Tornado chart showing how median annual savings shift with each parameter. Peak–off-peak spread swings from -$420 to +$260. EV flexibility -$210 only. Solar yield ±$150, annual load ±$150, peak export rebate ±$110, heat-pump presence ±$80, winter spike frequency ±$80.
Figure 8. Sensitivity of annual bill savings to key input assumptions. Peak-to-off-peak tariff spread dominates: flat-rate plans lose ~$420/yr of saving; wholesale-linked plans add ~$260. EV presence is the largest appliance-mix driver.
06

Limitations

Assumptions that should be flagged before these numbers enter regulated or investor-facing material.

  • Perfect-foresight dispatch.The smart strategy assumes knowledge of the current day's price schedule. Realistic for day-ahead TOU (published), optimistic for dynamic spot plans. Real implementations capture 80–90% of the modelled arbitrage value on spot plans.
  • Stylised load profiles.We use parametric load shapes rather than 30-minute smart-meter data from actual customers. When real customer meter data becomes available (EA public releases post-2026), the figures should be re-estimated.
  • Single NZ tariff.Regional variation in NZ lines charges, retailer rates and TOU structures is significant; the headline number should always be accompanied by a range or an explicit assumption statement.
  • Battery cost projection flat.Deferred-replacement value is calculated at today's $12,000 installed cost. If replacement batteries are meaningfully cheaper in 2034 (installed LFP prices have been falling 10–15%/yr), the deferred-value figure is slightly overstated.
  • No behavioural rebound.We do not model the owner using more energy because it is cheaper. Published rebound literature suggests this could erode the bill saving by 5–15%.
  • No degradation-rate variation.Calendar and cycle fade are held constant. Fade is mildly non-linear near end of life, which slightly shortens both trajectories but leaves the relative extension roughly unchanged.
07

Conclusion

Recommended claim language, tariff-dependent and flat-rate variants.

Both marketing claims are supported by the simulation.
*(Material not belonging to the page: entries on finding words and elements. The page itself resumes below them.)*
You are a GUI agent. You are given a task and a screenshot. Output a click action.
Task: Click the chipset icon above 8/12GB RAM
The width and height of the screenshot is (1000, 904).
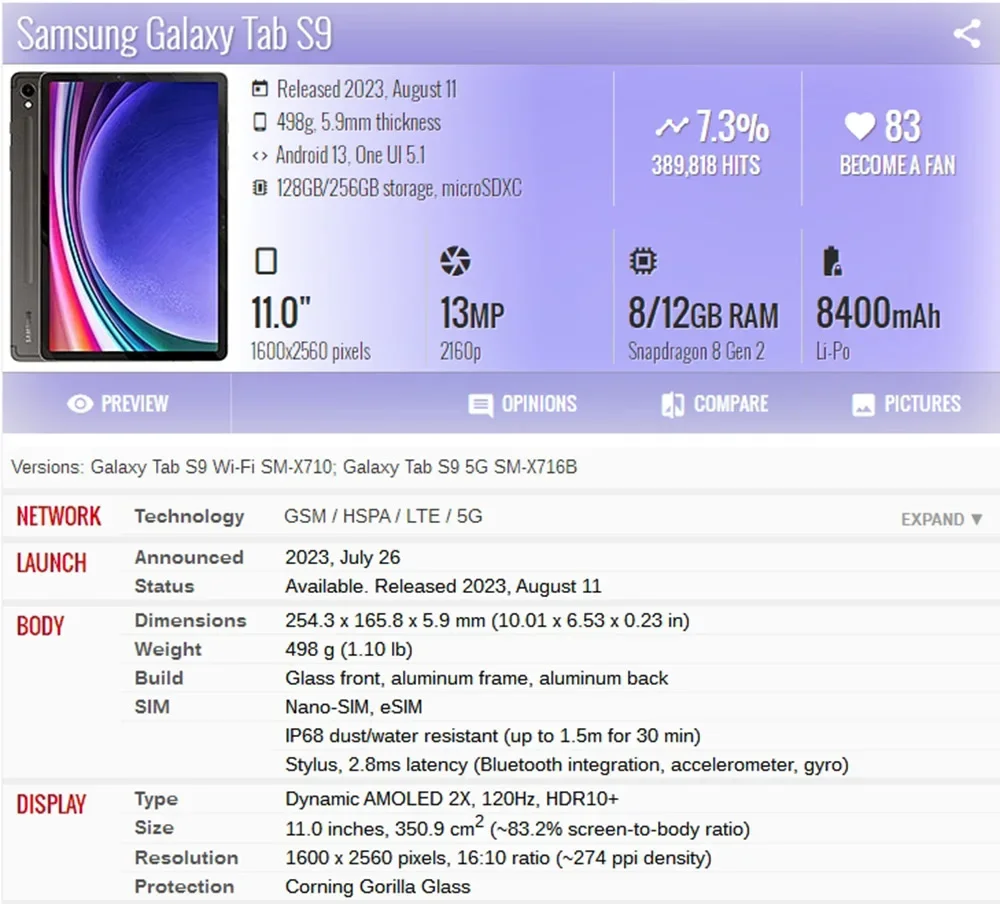(x=642, y=261)
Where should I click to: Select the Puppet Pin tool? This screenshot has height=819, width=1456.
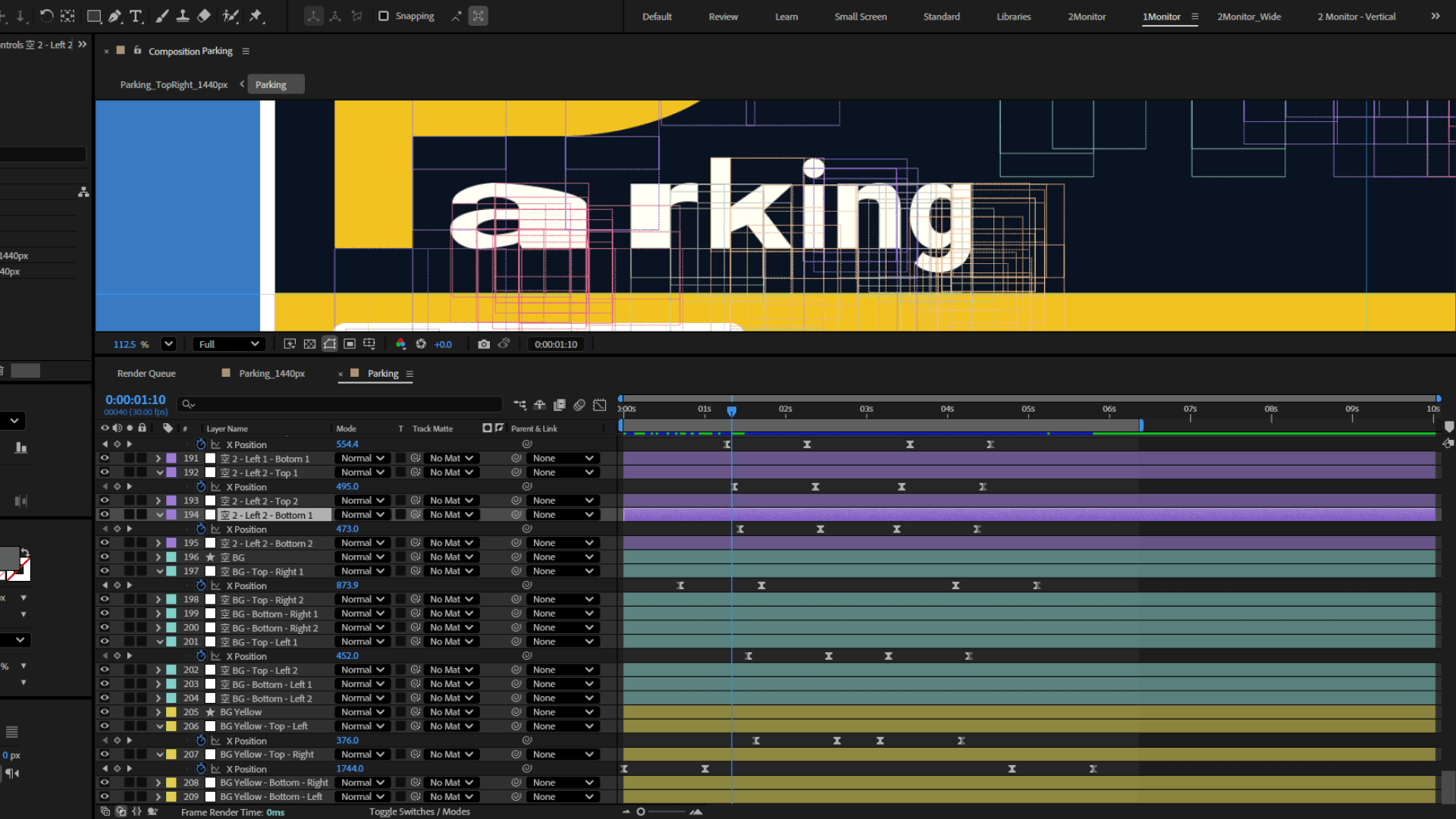coord(256,16)
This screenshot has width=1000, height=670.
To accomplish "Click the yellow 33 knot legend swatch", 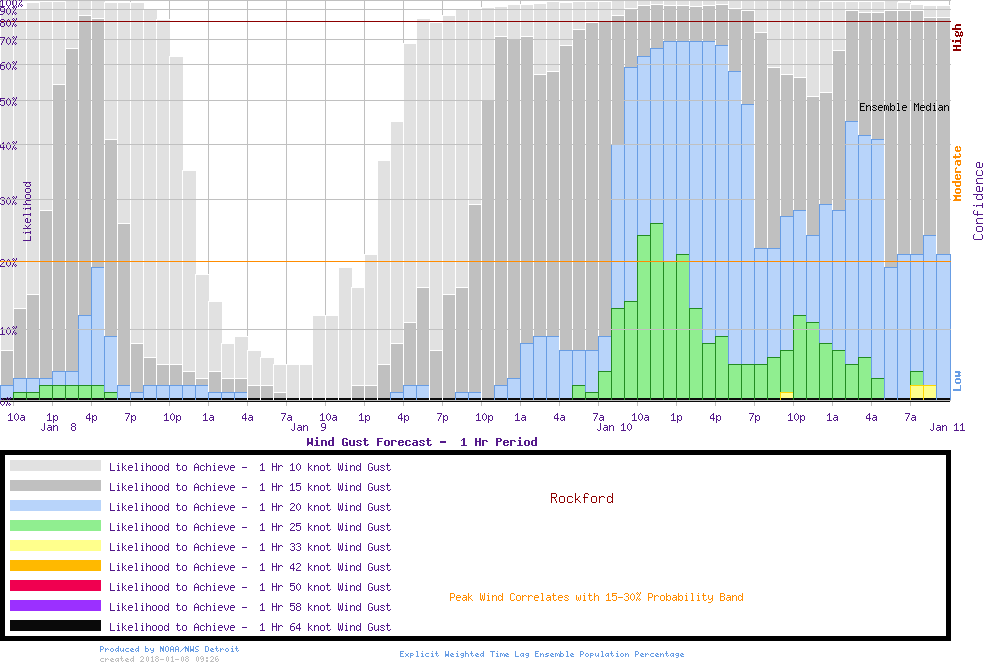I will [55, 546].
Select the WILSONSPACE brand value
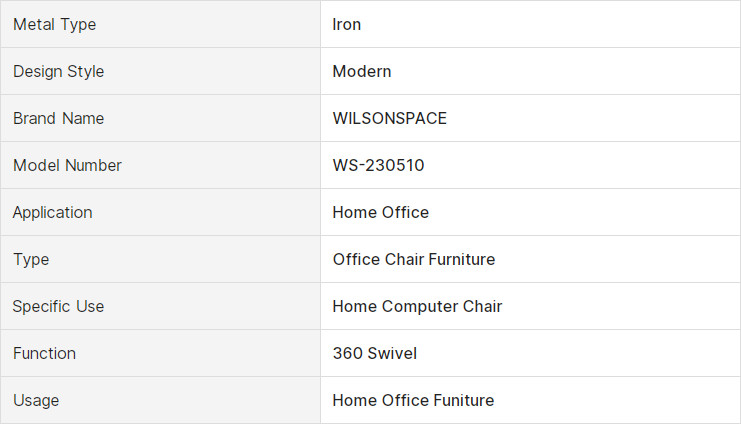The image size is (741, 425). click(389, 118)
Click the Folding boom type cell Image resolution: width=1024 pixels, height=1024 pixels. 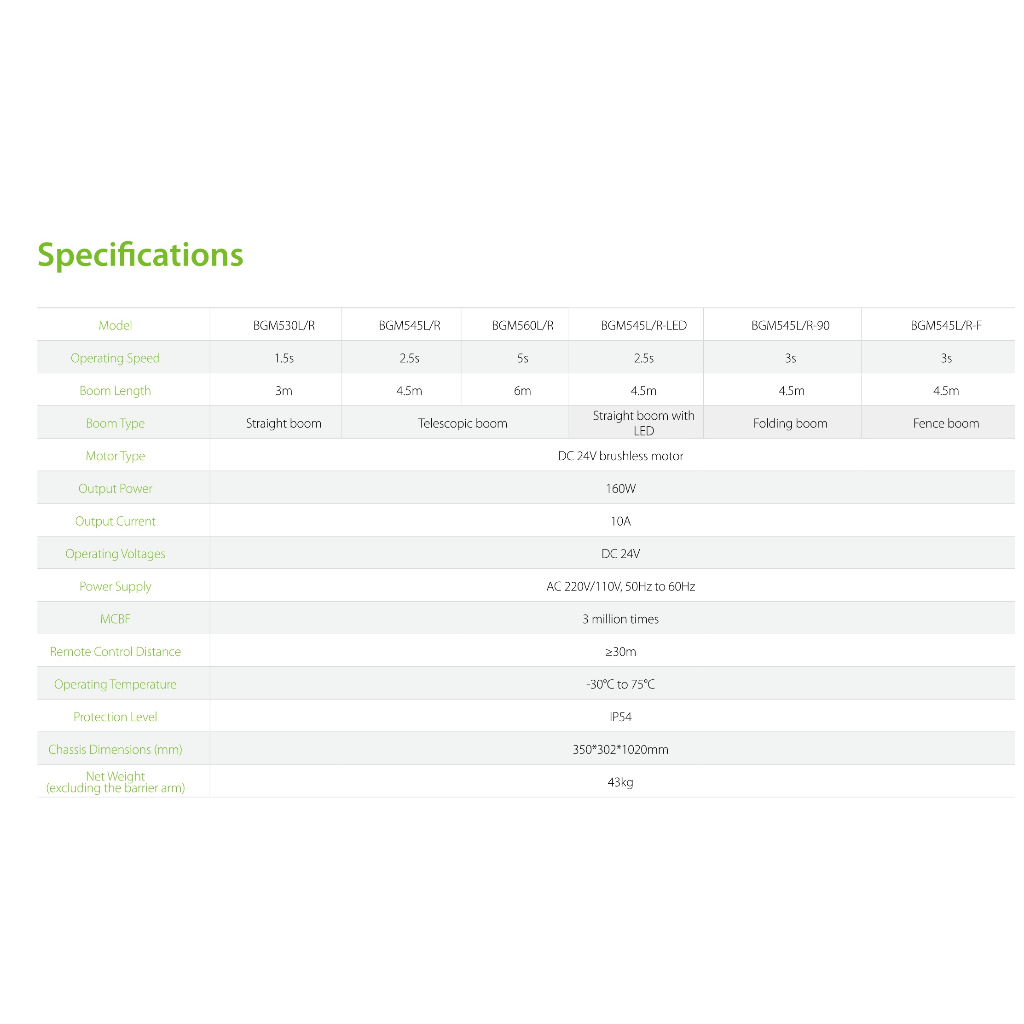[790, 423]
Recommended language that is defensible:

Three-pair bar chart summarising the headline metrics: annual bill $1,332 → $612 (−54%), battery cycles 648 → 261 (−60%), battery life 7.9 → 14.5 years (+84%).
Figure 9. Headline metrics: Basis Board vs baseline (median values across 400 Monte Carlo trials). Bill −54%, cycles −60%, battery life +84%.
“On a typical NZ time-of-use tariff, adding a Smart Panel to an existing solar-plus-battery home can save NZ$500–850 per year on electricity bills and roughly halve battery throughput, extending useful battery life by up to 6 years.”

Flat-rate variant (weaker, safer)

“A Basis Board typically delivers NZ$200–850/year in bill savings and significantly extends battery life by reducing cycling. Actual savings depend on your tariff, home load profile, and appliance mix; TOU and wholesale-linked plans deliver the largest benefit.”

Battery-life-only variant (highest confidence)

“By scheduling flexible loads directly off solar and cheap grid windows, a Basis Board roughly halves the number of cycles your battery has to perform each year, extending its useful life by approximately 5–7 years.”

The battery-life claim is quantitatively robust across the full sensitivity band and can be stated with more confidence than the bill-saving claim.